# EXCERPTED PASSAGE
·····
From 515697b53c1614d05d39491c9af83e8d8b844b17 Mon Sep 17 00:00:00 2001
From: Lars Ellenberg <lars.ellenberg@linbit.com>
Date: Fri, 8 Oct 2021 12:01:41 +0200
Subject: [PATCH 2/6] Fix NFSv4 lock failover: set NFS Server Scope, regardless
 of EXEC_MODE

Debian (and other systems) may provide "init scripts",
which will only redirect back to systemd.

If we just unshare --uts the init script invocation,
the uts namespace is useless in that case.

If systemd is running, mangle the nfs-server.service unit,
independent of the "EXEC_MODE".
---
 heartbeat/nfsserver | 18 ++++++++++++++----
 1 file changed, 14 insertions(+), 4 deletions(-)

diff --git a/heartbeat/nfsserver b/heartbeat/nfsserver
index 0888378645..054aabbaf6 100755
--- a/heartbeat/nfsserver
+++ b/heartbeat/nfsserver
@@ -745,13 +745,20 @@ nfsserver_start ()
 	is_redhat_based && set_env_args
 	bind_tree
 	prepare_directory
-	case $EXEC_MODE in [23])
+
+	# Debian (and other systems) may provide "init scripts",
+	# which will only redirect back to systemd.
+	# If we just unshare --uts the init script invocation,
+	# the uts namespace is useless in that case.
+	# If systemd is running, mangle the nfs-server.service unit,
+	# independent of the "EXEC_MODE" we detected.
+	if $systemd_is_running ; then
 		if [ -z "$OCF_RESKEY_nfs_server_scope" ] ; then
 			remove_unshare_uts_dropins
 		else
 			inject_unshare_uts_name_into_systemd_units
-		fi ;;
-	esac
+		fi
+	fi
 
 	if ! `mount | grep -q " on $OCF_RESKEY_rpcpipefs_dir "`; then
 		mount -t rpc_pipefs sunrpc $OCF_RESKEY_rpcpipefs_dir
@@ -970,7 +977,9 @@ nfsserver_stop ()
 		ocf_log info "NFS server stopped"
 	fi
 
-	case $EXEC_MODE in [23]) remove_unshare_uts_dropins;; esac
+	if $systemd_is_running; then
+		remove_unshare_uts_dropins
+	fi
 
 	return $rc
 }
@@ -1008,6 +1017,7 @@ nfsserver_validate ()
·····
# RECORDS SHOWN
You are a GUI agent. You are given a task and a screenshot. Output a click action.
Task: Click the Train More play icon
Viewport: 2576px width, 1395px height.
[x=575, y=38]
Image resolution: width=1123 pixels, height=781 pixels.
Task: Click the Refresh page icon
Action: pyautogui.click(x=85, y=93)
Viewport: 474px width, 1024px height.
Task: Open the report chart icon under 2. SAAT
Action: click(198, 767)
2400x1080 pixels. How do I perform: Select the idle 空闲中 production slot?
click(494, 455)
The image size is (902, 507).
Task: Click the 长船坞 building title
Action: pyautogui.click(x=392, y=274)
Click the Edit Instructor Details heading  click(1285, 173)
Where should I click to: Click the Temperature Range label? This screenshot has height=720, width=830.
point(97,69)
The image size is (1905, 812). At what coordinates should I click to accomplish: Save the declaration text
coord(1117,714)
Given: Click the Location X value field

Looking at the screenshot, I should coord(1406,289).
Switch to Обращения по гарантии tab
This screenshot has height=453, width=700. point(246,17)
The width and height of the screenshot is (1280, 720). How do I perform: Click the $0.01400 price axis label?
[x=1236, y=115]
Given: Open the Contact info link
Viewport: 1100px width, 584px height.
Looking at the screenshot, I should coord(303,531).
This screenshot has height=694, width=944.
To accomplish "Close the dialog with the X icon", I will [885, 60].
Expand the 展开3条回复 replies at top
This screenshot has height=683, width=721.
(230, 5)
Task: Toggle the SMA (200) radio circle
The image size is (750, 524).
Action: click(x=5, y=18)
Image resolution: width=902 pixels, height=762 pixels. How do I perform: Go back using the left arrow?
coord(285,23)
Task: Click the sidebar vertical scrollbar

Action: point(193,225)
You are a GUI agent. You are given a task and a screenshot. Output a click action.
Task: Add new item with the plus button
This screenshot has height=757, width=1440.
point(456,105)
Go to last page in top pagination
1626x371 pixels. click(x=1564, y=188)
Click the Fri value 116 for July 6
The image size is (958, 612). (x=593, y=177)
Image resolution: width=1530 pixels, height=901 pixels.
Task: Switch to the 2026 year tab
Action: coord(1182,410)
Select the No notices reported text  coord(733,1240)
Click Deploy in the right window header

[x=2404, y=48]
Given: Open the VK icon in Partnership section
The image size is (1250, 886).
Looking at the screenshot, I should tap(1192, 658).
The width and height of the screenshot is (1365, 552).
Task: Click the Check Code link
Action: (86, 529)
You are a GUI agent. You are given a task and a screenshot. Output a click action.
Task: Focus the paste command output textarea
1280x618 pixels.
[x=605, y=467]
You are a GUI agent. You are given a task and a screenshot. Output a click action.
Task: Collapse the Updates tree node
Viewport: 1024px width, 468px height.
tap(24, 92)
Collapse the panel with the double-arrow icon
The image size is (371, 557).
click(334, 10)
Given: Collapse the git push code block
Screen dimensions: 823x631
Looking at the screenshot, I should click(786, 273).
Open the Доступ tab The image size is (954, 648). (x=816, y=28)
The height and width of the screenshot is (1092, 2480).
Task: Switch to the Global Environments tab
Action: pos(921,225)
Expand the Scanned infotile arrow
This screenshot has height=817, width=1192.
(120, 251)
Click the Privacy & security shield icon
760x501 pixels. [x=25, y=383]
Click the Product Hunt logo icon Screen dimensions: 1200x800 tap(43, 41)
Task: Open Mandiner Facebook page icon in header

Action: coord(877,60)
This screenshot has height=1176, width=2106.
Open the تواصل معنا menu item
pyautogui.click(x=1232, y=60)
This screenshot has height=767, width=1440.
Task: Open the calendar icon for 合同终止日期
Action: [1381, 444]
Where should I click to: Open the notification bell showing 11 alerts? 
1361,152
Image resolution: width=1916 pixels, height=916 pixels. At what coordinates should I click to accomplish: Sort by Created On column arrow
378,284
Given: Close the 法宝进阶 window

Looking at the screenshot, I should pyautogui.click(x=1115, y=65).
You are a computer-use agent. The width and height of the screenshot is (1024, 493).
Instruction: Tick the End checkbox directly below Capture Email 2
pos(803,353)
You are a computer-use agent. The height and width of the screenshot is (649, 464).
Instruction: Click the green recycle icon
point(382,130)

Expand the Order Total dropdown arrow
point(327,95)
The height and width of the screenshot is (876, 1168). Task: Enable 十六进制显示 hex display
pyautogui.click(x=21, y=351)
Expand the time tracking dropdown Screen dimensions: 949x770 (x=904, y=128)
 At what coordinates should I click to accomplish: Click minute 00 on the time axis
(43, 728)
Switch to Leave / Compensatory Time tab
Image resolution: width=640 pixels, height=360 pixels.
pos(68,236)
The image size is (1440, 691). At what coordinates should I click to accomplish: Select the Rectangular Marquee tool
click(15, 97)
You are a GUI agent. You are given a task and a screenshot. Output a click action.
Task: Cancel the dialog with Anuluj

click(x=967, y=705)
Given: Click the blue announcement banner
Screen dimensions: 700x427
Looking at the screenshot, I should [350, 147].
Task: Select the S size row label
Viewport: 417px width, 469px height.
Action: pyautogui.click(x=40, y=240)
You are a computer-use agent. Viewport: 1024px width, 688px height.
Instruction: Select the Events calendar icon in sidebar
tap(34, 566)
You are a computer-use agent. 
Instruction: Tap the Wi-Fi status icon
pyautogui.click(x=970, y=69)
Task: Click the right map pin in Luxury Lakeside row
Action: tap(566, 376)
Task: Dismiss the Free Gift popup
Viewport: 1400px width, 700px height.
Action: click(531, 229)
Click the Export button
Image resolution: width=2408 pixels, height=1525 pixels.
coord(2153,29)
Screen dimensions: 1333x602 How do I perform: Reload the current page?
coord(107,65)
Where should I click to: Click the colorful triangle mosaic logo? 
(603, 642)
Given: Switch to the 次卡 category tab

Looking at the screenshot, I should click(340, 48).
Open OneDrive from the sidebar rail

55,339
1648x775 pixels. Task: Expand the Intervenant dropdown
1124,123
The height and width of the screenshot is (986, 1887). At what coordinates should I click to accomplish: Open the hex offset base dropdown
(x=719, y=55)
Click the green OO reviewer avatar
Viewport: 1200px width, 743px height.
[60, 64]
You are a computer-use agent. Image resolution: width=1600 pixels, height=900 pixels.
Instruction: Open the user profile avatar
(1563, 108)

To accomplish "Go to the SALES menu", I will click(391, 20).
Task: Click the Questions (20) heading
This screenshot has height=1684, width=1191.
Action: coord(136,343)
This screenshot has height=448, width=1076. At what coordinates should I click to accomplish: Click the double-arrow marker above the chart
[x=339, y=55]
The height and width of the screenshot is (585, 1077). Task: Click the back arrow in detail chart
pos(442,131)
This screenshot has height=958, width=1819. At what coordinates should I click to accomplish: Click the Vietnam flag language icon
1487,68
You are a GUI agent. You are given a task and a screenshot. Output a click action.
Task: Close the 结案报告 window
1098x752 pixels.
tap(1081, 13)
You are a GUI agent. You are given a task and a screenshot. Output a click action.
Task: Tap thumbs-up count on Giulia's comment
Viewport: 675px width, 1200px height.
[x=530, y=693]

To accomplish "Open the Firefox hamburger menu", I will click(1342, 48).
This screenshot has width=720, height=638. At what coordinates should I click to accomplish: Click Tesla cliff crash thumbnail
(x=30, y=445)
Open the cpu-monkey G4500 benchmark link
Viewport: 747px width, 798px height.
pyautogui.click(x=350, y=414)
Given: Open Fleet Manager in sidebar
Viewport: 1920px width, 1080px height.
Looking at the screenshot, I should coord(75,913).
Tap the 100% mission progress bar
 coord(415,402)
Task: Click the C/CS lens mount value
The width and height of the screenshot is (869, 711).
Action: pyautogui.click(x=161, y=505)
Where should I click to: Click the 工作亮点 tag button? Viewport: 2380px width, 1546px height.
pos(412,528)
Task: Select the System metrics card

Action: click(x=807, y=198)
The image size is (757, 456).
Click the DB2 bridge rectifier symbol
·····
# REQUESTS
a – Repeat the part of the patch starting with "diff --git a/heartbeat/nfsserver" and going on through "-745,13 +745,20 @@ nfsserver_start ()".
b – Answer these questions from the patch:
(i) What date does the patch carry?
(ii) How many insertions and how many deletions does it report?
(iii) In nfsserver_start, which function runs when OCF_RESKEY_nfs_server_scope is empty?
The entries are separate from the patch.

# ANSWERS PROVIDED
a –
diff --git a/heartbeat/nfsserver b/heartbeat/nfsserver
index 0888378645..054aabbaf6 100755
--- a/heartbeat/nfsserver
+++ b/heartbeat/nfsserver
@@ -745,13 +745,20 @@ nfsserver_start ()

b –
(i) Fri, 8 Oct 2021 12:01:41 +0200
(ii) 14 insertions and 4 deletions
(iii) remove_unshare_uts_dropins